En particulier, le demandeur lui avait transmis des attestations écrites des témoins de l’accident ainsi que les coordonnées desdits collègues. Toutefois, la CPAM s’était abstenue de les contacter afin de s’assurer de la nature professionnelle de l’accident.
- elle ne disposait d’aucun élément permettant de renverser la présomption attachée au caractère professionnel de l’accident, excepté un courrier stéréotypé adressé par l’employeur dans lequel ce dernier émettait des réserves.
En effet, le demandeur faisait valoir que ces réserves étaient inopérantes dans la mesure où elles ne portaient pas sur les circonstances de temps et de lieu de l’accident ou de l’existence d’une cause totalement étrangère au travail (cf. I).

Ainsi, le Tribunal Judiciaire de Bobigny a conclu que la CPAM avait commis une faute en manquant de diligence dans l’instruction du dossier :

« Il ressort du questionnaire assuré renseigné par Monsieur XX le 8 août 2019 que ce dernier a communiqué les noms et coordonnées de trois témoins, Messieurs XA, XB et XC, de sorte qu’il appartenait à la Caisse d’interroger ces témoins préalablement à sa prise de décision. Or, la Caisse ne produit aucun document d’enquête auprès des dits témoins, de sorte qu’il convient de constater qu’elle a manqué de diligence dans l’instruction du dossier de Monsieur XX. »

A ce titre, il peut également être relevé que la charge de la preuve pèse sur la CPAM à laquelle il revient de produire les éléments permettant de démontrer qu’elle a instruit le dossier avec diligence.

Après avoir apprécié les difficultés financières du demandeur résultant du refus de la CPAM de reconnaître le caractère professionnel de son accident, le Tribunal judiciaire a donc condamné cette dernière à verser 1000 euros au demandeur.

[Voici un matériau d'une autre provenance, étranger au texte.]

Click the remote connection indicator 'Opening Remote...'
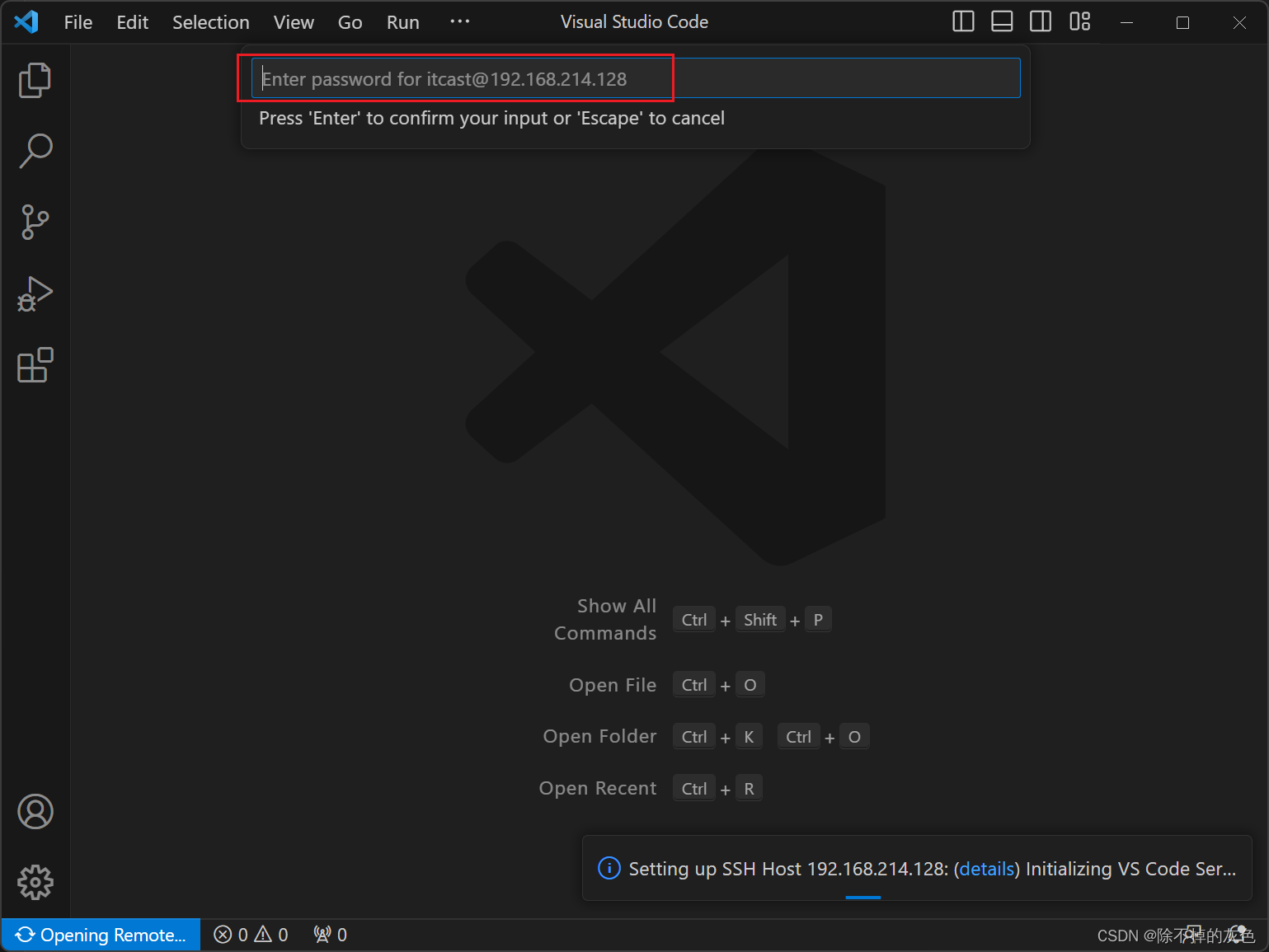 101,934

Par conséquent, il ne peut être que recommandé aux justiciables d’invoquer le cas échéant un préjudice financier et moral tiré du manque de diligence de la CPAM dans l’instruction de leur dossier afin d’une part, de contraindre cette dernière à respecter la présomption du caractère professionnel de l’accident survenu au temps et au lieu du travail, et d’autre part, de ne pas accorder aux réserves émises par l’employeur une force probatoire dont elles sont dépourvues.

Notes :

[1Cass, soc, 23 mai 2002, n° 00-14.154 ; Cass, soc, 19 juillet 2001, n° 99-21536 ; Cass, soc, 12 décembre 2002, n° 01-20516 ; Cass, soc, 12 octobre 2017, n° 16-22.481 ; Cass, 21 juin 2018, n° 17-15984.

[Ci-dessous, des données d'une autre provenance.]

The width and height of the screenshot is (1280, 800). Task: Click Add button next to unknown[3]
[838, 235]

[2Cass, 2ème civ, 7 mai 2015, n° 13-16463.

[3CA Toulouse, 4ème chambre section 3, 6 décembre 2019, n° 18/02792.

[4CA Rouen, Ch. urgence- sec sociale, 7 juillet 2015, n° 14/00430.

[5Cass 2ème civ., 11 oct. 2012, n° 11-18544 : déclarations du salarié corroborées par un témoin de l’accident, information le jour même de la société intérimaire et constatations médicales permettant de démontrer que l’assuré a été victime d’un accident survenu au temps et sur le lieu du travail.

[6Cass, 2ème civ, 12 février 2015, n° 13-28260 ; CA Toulouse, 4ème chambre section 3, 28 janvier 2020, n° 19/00511.

[7Cass, soc, 16 Février 1983, n° 81-12.261.

[8Cass, 2ème civ, 10 octobre 2013, n° 12-25782.

[9CA Paris, Pôle 6 - chambre 12, 26 janvier 2017, n° 15/08508.

[10CA Paris, Pôle 6 - chambre 12, 11 janvier 2018, n° 15/08509 ; CA Paris, Pôle 6 - chambre 12, 26 janvier 2017, n° 15/08508.

[11CA Nancy, Chambre sociale, 4 octobre 2017, n° 16/00921 ; similaire : CA Nancy, chambre sociale - 22ème sect, 21 décembre 2018, n° 17/01840.

[12CA Basse-Terre, 12 décembre 2016, n° 14/01992 : condamnation au versement de 7 000 euros.